= Hector Berlioz as critic and author =

The composer Hector Berlioz was a prolific writer who supported himself early in his career by writing musical criticism using a bold, vigorous style, at times imperious and sarcastic. Criticism was an activity "at which he excelled but which he abhorred". Despite his complaints, Berlioz continued writing music criticism for most of his life, long after he had any financial need to do so.

==Criticism==
Berlioz wrote for many journals, including the Rénovateur, Journal des débats and Gazette musicale. He was active in the Débats for over thirty years until submitting his last signed article in 1863. Almost from the founding, Berlioz was a key member of the editorial board of the Gazette, as well as a contributor, and acted as editor on several occasions while the owner was otherwise engaged. Berlioz took advantage of his times as editor, allowing himself to increase his articles written on music history rather than current events, evidenced by him publishing seven articles on Gluck in the Gazette between June 1834 and January 1835. He produced over one hundred articles for the Gazette between 1833 and 1837. This is a conservative estimate, as not all of his submissions were signed. In 1835 alone, during one of his many times of financial difficulty, he wrote four articles for the Monde dramatique, twelve for the Gazette, nineteen for the Débats and thirty-seven for the Rénovateur. These were in-depth articles and reviews.
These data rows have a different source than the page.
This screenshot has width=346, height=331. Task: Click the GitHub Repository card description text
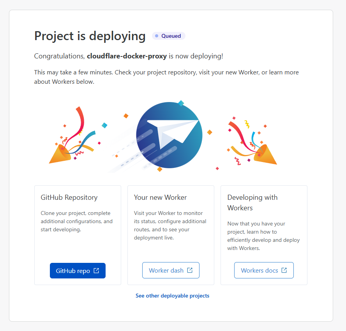pos(77,221)
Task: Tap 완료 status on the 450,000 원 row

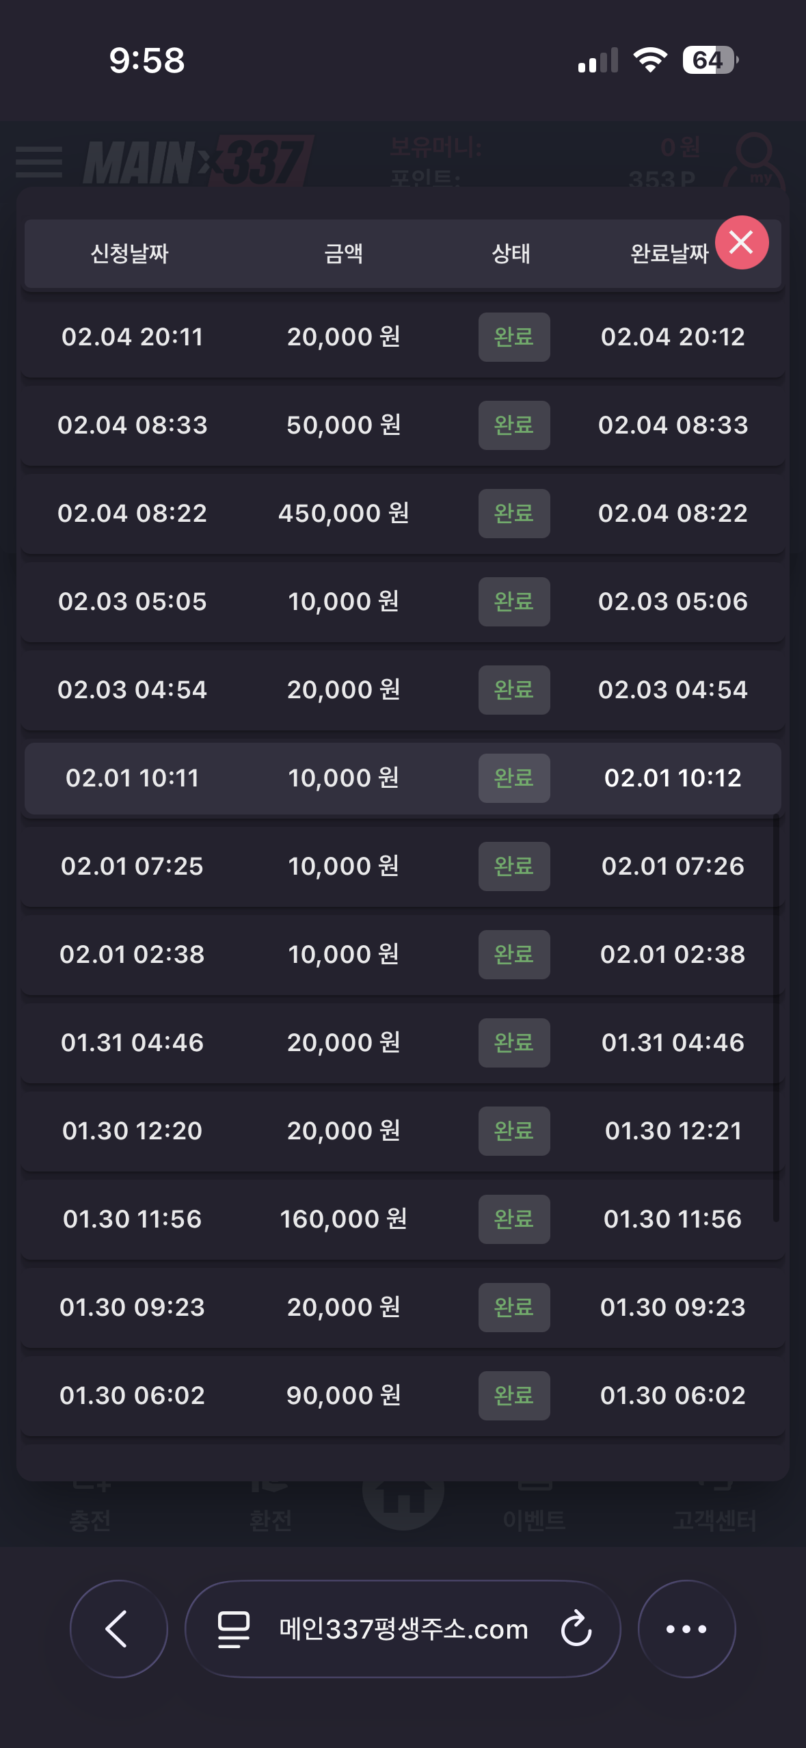Action: (513, 514)
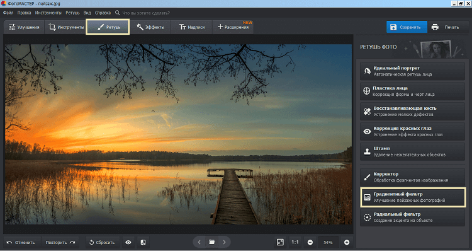
Task: Open the Корректор brush tool
Action: (412, 177)
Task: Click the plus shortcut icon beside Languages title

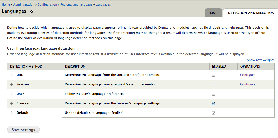Action: [32, 12]
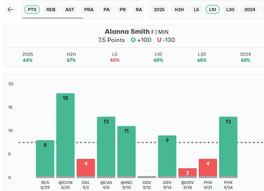Show H2H games range
This screenshot has width=264, height=191.
(x=179, y=10)
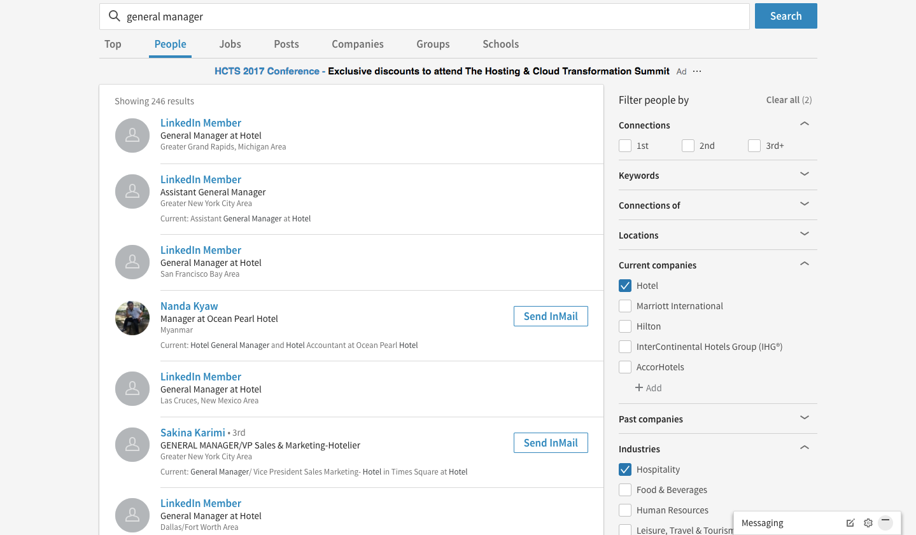Expand the Past companies filter
916x535 pixels.
pos(804,418)
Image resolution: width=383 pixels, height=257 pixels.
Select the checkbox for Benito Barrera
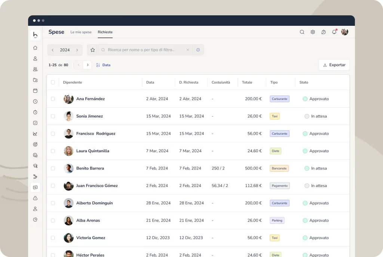click(x=53, y=168)
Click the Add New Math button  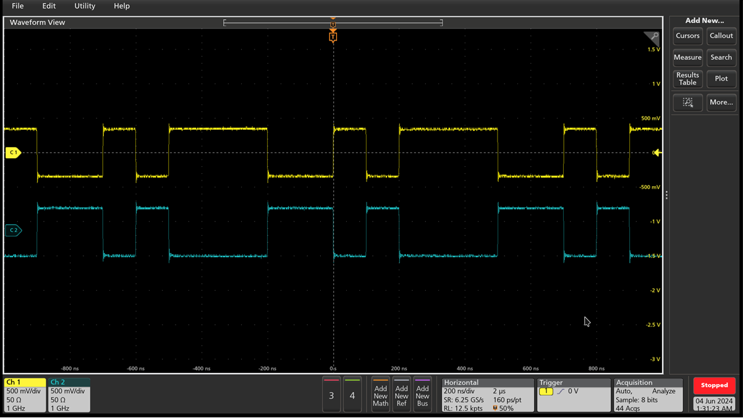pyautogui.click(x=381, y=394)

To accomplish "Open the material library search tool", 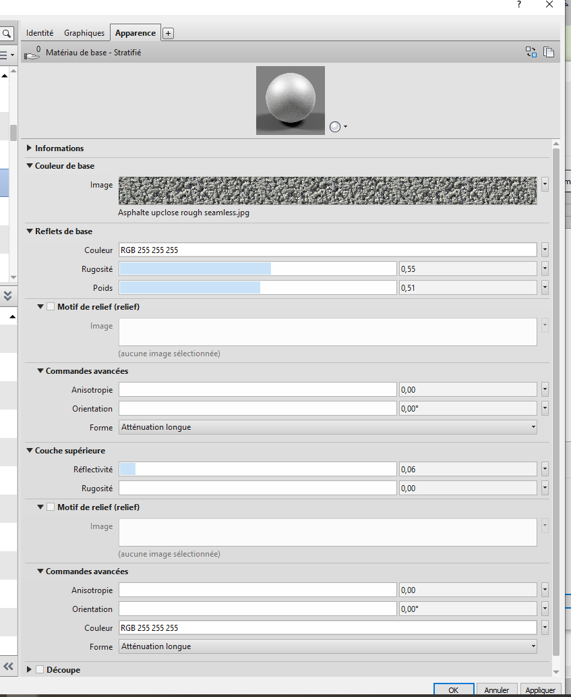I will tap(7, 32).
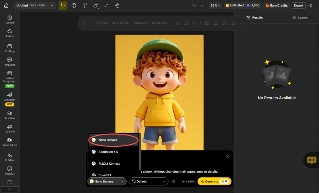
Task: Close the prompt panel with X
Action: coord(227,156)
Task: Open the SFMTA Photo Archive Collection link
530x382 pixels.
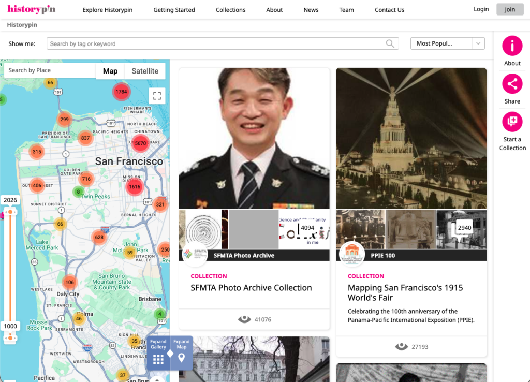Action: click(252, 287)
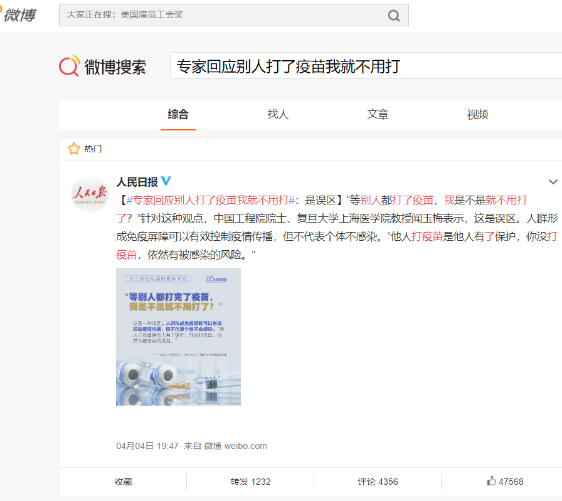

Berlioz' devotion to journalistic integrity and even-handedness is exemplified in that, while the Gazette criticized Henri Herz for his seemingly endless stream of variations on opera themes, it also positively reviewed his music on occasion. The Gazette did not always praise Berlioz's music, although it always recognized him as an important and serious composer. The Revue musicale published many personal attacks against Berlioz written by critic François-Joseph Fétis. Robert Schumann published a detailed rebuttal of one of Fétis' attacks on Berlioz's Symphonie fantastique in his own Neue Zeitschrift für Musik journal. In writing reviews, Berlioz was able to indulge himself in attacking his bêtes noires and extolling his enthusiasms. The former included musical pedants, coloratura writing and singing, viola players who were merely incompetent violinists, inane libretti, and baroque counterpoint. He extravagantly praised Beethoven's symphonies, and Gluck's and Weber's operas, and scrupulously refrained from promoting his own compositions. Despite his complaints, Berlioz continued writing music criticism for most of his life, long after he had any financial need to do so. (Note: One reason why his duties as a reviewer took up so much of Berlioz's time was that he approached them with unusual conscientiousness, studying scores in great detail in advance of their performance, and attending rehearsals whenever possible.)

==Books==
Two of the books by Berlioz were compiled from his journal articles. Les soirées de l’orchestre (Evenings with the Orchestra) (1852), a scathing satire of provincial musical life in 19th century France, and the Treatise on Instrumentation, a pedagogic work, were both serialised originally in the Gazette musicale. Many parts of the Mémoires (1870) were originally published in the Journal des débats, as well as Le monde illustré. The Mémoires paint a magisterial (if biased) portrait of the Romantic era through the eyes of one of its chief protagonists. Evenings with the Orchestra is more overtly fictional than his other two major books, but its basis in reality is its strength, making the stories it recounts all the funnier due to the ring of truth. W. H. Auden praises it, saying "To succeed in [writing these tales], as Berlioz most brilliantly does, requires a combination of qualities which is very rare, the many-faceted curiosity of the dramatist with the aggressively personal vision of the lyric poet." The work was closely studied by Gustav Mahler and Richard Strauss and served as the foundation for a subsequent textbook by Nikolai Rimsky-Korsakov, who, as a music student, attended the concerts Berlioz conducted in Moscow and Saint Petersburg.

==Sources==
- Bent, Ian (2005). "Music Analysis in the Nineteenth Century, Volume II – Hermeneutic Approaches"
- Cairns, David (1999). "Berlioz – Volume 2: Servitude and Greatness, 1832–1869"
- Murphy, Kerry (1998). "La critique musicale 1823–1863, Vol. I: 1823–1834"
- Wright Roberts, William (1926). "Berlioz the Critic. I"
- Wright Roberts, William (1926). "Berlioz the Critic. II"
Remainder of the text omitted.